In this example, you will learn how to use:

Grafana for analysis and visualization
- Predefined dashboards for visualization
Prometheus for metric scraping and storage
- Configure service monitors for service discovery
Grafana loki for log storage
- Fluent Bit for log collection
- kubernetes event exporter for event persistence

Architecture

Prerequisites

Before you begin, ensure the following are in place:

kubectlandhelm` are available on your system.
You can access your kubernetes cluster with kubectl and create a dedicated namespace for monitoring. This namespace contains all monitoring related resources.

kubectl create namespace "$MONITORING_NAMESPACE"

Deploy Grafana and Prometheus

To deploy Grafana and Prometheus in our example, we are using the kube-prometheus helm chart. It is an open-source umbrella chart to deploy Grafana, Prometheus and related resources to a kubernetes cluster. You can find the full list of components it deploys here.

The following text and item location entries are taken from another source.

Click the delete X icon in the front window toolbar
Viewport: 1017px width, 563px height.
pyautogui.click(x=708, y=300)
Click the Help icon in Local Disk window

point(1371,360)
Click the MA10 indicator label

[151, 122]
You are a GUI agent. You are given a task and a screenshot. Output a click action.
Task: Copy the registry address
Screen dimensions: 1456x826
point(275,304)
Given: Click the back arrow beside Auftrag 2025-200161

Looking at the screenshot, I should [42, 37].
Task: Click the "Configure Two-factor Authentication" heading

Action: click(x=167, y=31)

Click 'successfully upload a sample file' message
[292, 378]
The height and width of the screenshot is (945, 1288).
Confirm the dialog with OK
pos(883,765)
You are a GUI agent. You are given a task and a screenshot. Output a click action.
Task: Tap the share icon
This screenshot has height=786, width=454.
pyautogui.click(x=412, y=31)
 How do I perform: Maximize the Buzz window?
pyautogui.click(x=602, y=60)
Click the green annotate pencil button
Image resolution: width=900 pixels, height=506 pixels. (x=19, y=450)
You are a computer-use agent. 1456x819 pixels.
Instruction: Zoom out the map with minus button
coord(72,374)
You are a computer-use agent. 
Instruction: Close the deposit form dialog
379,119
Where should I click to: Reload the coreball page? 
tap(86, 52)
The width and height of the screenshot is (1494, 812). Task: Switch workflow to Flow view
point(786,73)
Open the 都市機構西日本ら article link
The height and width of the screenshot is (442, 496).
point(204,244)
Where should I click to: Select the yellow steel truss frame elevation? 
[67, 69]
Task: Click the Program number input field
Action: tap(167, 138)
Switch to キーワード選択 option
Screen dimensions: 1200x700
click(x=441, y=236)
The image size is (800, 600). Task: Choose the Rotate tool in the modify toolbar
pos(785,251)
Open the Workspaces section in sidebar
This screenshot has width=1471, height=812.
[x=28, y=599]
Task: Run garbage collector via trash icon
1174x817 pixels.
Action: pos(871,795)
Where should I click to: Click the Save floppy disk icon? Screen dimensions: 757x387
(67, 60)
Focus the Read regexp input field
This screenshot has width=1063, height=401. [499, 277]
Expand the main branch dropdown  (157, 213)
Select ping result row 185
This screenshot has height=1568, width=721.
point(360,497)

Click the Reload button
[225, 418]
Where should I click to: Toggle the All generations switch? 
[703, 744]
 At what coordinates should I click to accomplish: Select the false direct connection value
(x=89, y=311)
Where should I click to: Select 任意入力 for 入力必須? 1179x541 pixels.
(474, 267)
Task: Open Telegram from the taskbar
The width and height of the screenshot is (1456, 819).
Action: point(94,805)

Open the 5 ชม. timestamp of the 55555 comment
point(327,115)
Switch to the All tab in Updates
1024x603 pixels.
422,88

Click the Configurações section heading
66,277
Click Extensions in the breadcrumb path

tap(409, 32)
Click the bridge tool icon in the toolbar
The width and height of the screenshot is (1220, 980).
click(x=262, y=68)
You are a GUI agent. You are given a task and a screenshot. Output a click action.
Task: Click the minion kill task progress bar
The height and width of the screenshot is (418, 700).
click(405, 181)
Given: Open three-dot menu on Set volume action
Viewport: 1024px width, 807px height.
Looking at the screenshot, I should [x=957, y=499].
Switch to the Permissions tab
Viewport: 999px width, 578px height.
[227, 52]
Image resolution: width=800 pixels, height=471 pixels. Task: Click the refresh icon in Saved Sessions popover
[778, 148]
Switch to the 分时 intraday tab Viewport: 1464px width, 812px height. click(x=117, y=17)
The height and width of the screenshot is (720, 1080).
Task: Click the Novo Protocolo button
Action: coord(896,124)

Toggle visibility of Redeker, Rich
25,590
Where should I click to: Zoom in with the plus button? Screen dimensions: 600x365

Add and update the helm repository with the following command:

helm repo add prometheus-community https://prometheus-community.github.io/helm-charts
helm repo update prometheus-community

The following sections provide example values for the kube-prometheus-stack 65.1.1 version. For each relevant subchart, use the following variables:

Variable	Description
`${CHART_VERSION}`	The chart version of kube-prometheus stack. These values files were tested with 65.1.1.
`${GRAFANA_ADMIN_USER}`	The admin username for your Grafana instance.
`${GRAFANA_ADMIN_PASSWORD}`	The admin password for your Grafana instance.
`${INSIGHTS_URL}`	The URL to your Insights instance without the HTTP(s) scheme.
`${INSIGHTS_CLUSTER_NAME}`	The name of your Kubernetes Cluster. Metrics will have it as a label.
`${MONITORING_NAMESPACE}`	The monitoring namespace that was created previously.

Grafana values

You can find the full guide on customizing the Grafana deployment here.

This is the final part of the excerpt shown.